→ Source
"""

Dave Bast
Getting through Christmas for another year is a relief to many people; not just because of the busyness and stress of the season. For a lot of folks, this is a time of year when loneliness and pain and sorrow seem to be magnified. We feel loss or separation more acutely, but this has always been true. It is part of the very first Christmas story – part of it that we tend not to tell, but today that is the part we want to focus on, so stay tuned.
Bob Heerspink
From ReFrame Media and Words of Hope, this is Groundwork, where we dig into scripture to lay the foundation for our lives. I am Bob Heerspink.
Dave Bast
And I am Dave Bast. Hey, Bob; have you put all your Christmas music away yet?
Bob Heerspink
Oh, yes.
Dave Bast
We tend to listen to it for like six weeks ahead of time, and then not at all afterwards.
Bob Heerspink
You know, the day after Christmas I am ready to be done with it.
Dave Bast
To move on.
Bob Heerspink
Right.
Dave Bast
But I want you to listen to one more Christmas carol. It is a very ancient one. It is called The Coventry Carol, and it has a very unusual theme. It is not about the angels and the wise men and the shepherds, but take a listen to this:
Lyrics - The Coventry Carol:
Lully, lullay, thou little tiny child,
Bye bye, lully, lullay.

"""

→ Extracted records
"""

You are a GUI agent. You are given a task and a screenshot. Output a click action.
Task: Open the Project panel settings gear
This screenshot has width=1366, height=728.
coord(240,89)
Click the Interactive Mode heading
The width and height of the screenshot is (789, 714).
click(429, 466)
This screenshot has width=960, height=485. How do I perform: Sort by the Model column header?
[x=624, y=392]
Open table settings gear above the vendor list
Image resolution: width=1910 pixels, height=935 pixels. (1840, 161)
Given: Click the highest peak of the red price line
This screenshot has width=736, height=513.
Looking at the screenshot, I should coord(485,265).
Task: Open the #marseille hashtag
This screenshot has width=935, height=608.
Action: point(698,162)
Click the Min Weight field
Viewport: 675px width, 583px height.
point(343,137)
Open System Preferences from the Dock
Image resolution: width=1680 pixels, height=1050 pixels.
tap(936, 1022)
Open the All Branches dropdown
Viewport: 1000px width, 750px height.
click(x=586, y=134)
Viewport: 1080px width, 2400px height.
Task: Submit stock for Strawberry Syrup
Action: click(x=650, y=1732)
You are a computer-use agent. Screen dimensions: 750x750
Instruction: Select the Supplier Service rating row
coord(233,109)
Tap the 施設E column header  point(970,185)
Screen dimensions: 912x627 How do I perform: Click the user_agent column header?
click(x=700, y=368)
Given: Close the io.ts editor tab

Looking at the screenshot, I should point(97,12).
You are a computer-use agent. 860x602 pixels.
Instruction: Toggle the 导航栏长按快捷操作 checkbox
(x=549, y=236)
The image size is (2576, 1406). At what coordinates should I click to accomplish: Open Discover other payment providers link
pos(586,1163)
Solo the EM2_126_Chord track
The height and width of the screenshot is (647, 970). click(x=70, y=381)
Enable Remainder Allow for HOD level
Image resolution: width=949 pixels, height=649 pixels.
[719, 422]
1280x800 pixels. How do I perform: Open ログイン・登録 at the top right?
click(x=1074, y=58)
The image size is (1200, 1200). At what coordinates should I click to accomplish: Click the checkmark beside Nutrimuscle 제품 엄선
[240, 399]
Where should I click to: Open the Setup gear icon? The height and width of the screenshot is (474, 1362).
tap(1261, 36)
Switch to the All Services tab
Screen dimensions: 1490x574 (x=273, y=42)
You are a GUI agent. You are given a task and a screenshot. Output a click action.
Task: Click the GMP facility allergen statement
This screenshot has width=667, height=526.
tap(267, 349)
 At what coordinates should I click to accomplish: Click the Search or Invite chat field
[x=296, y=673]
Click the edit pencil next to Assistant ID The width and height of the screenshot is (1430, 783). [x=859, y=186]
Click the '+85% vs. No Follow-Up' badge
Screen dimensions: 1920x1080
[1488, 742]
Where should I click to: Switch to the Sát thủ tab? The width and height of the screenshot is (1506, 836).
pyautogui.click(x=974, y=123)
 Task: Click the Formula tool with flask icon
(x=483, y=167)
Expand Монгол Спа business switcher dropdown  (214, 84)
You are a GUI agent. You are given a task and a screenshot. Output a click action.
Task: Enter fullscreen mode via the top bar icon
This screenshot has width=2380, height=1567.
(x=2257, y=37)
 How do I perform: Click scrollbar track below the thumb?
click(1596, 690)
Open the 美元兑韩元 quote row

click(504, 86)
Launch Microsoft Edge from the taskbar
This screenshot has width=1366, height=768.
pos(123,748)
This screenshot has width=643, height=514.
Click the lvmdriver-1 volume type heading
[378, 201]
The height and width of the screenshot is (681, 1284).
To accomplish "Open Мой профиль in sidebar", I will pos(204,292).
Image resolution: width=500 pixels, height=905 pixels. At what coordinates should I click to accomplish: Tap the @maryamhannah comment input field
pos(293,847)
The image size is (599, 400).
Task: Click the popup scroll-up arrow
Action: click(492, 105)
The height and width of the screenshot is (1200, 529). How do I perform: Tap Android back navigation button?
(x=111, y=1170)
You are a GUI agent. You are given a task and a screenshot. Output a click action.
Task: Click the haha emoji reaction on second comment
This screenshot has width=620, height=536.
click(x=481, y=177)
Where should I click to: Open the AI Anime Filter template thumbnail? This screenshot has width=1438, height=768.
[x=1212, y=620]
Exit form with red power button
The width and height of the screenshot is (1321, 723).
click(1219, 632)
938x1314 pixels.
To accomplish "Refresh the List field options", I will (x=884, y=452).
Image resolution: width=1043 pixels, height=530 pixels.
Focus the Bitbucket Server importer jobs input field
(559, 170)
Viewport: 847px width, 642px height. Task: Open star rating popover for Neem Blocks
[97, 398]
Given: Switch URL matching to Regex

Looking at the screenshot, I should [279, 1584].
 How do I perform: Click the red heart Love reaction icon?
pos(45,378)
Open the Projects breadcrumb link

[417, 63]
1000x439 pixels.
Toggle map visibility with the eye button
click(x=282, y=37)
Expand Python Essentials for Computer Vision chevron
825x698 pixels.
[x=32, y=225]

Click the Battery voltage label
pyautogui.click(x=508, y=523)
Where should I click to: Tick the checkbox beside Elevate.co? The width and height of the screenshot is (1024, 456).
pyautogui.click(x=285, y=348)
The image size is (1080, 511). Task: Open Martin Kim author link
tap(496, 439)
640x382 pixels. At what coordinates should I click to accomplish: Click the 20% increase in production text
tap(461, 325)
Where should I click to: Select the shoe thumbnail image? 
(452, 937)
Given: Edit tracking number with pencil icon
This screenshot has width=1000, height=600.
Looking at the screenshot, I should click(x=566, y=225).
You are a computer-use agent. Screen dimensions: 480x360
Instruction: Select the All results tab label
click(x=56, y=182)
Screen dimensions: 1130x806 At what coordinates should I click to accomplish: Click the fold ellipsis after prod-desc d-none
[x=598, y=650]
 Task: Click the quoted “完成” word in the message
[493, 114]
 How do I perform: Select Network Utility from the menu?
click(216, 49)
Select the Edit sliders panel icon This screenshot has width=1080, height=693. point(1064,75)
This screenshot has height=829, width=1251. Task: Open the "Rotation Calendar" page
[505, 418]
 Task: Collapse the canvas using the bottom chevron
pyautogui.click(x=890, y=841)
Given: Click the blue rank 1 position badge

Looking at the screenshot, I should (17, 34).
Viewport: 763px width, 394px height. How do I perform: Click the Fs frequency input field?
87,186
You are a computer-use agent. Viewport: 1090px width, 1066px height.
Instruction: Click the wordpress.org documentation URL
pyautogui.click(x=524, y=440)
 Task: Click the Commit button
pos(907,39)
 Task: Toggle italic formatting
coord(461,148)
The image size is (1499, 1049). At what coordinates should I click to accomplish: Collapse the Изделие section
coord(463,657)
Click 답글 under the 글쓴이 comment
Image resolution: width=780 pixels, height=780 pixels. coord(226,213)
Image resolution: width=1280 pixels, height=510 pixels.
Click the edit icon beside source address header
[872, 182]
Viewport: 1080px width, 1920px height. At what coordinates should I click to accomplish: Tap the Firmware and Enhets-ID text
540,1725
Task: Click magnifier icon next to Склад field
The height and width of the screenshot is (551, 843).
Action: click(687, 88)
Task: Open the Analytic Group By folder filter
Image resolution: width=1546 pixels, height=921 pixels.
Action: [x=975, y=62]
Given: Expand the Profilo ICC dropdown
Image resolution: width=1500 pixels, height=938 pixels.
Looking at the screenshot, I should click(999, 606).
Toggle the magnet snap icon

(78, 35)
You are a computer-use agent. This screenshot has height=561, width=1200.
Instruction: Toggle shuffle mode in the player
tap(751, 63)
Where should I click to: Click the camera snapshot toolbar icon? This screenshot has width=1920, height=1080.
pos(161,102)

"""

→ Work to complete
1 - Answer these questions from the transcript:
(a) What is the name of the ancient carol Dave Bast asks Bob to listen to?
(b) Which two organizations present the program Groundwork?
(c) How far ahead of Christmas does Dave say they tend to listen to Christmas music?
2 - Convert the part of the records that runs from the start through the line containing "Action: click(x=650, y=1732)" into a Markdown table with the columns No. and Line. Give one row per line and leave out any blank lines.

→ Results in order
1 -
(a) The Coventry Carol
(b) ReFrame Media and Words of Hope
(c) About six weeks

2 -
| No. | Line |
|---|---|
| 1 | You are a GUI agent. You are given a task and a screenshot. Output a click action. |
| 2 | Task: Open the Project panel settings gear |
| 3 | This screenshot has width=1366, height=728. |
| 4 | coord(240,89) |
| 5 | Click the Interactive Mode heading |
| 6 | The width and height of the screenshot is (789, 714). |
| 7 | click(429, 466) |
| 8 | This screenshot has width=960, height=485. How do I perform: Sort by the Model column header? |
| 9 | [x=624, y=392] |
| 10 | Open table settings gear above the vendor list |
| 11 | Image resolution: width=1910 pixels, height=935 pixels. (1840, 161) |
| 12 | Given: Click the highest peak of the red price line |
| 13 | This screenshot has width=736, height=513. |
| 14 | Looking at the screenshot, I should coord(485,265). |
| 15 | Task: Open the #marseille hashtag |
| 16 | This screenshot has width=935, height=608. |
| 17 | Action: point(698,162) |
| 18 | Click the Min Weight field |
| 19 | Viewport: 675px width, 583px height. |
| 20 | point(343,137) |
| 21 | Open System Preferences from the Dock |
| 22 | Image resolution: width=1680 pixels, height=1050 pixels. |
| 23 | tap(936, 1022) |
| 24 | Open the All Branches dropdown |
| 25 | Viewport: 1000px width, 750px height. |
| 26 | click(x=586, y=134) |
| 27 | Viewport: 1080px width, 2400px height. |
| 28 | Task: Submit stock for Strawberry Syrup |
| 29 | Action: click(x=650, y=1732) |